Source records

• • • • • • •

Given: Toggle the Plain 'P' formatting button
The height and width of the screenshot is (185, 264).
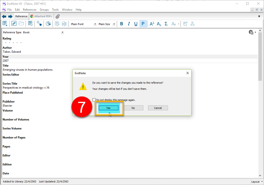Looking at the screenshot, I should coord(143,24).
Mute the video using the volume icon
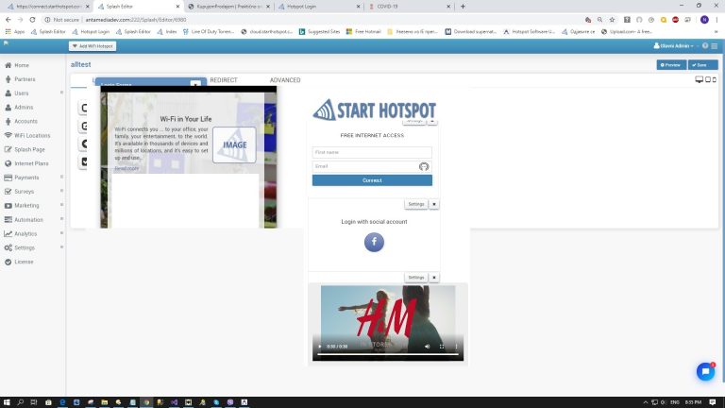This screenshot has height=408, width=725. tap(426, 347)
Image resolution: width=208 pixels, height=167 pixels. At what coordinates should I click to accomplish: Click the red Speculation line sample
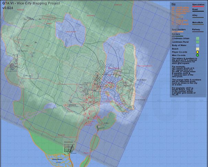tap(198, 7)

• • • • • • •

| SET TASK |
Change "button" to "control" throughout the lines above and reproduce them with everything else untouched. Leave the pictures out of your answer.

| WRITTEN SOLUTION |
Given: Toggle the Plain 'P' formatting control
The height and width of the screenshot is (185, 264).
Looking at the screenshot, I should coord(143,24).
Mute the video using the volume icon
This screenshot has height=408, width=725. tap(426, 347)
Image resolution: width=208 pixels, height=167 pixels. At what coordinates should I click to accomplish: Click the red Speculation line sample
tap(198, 7)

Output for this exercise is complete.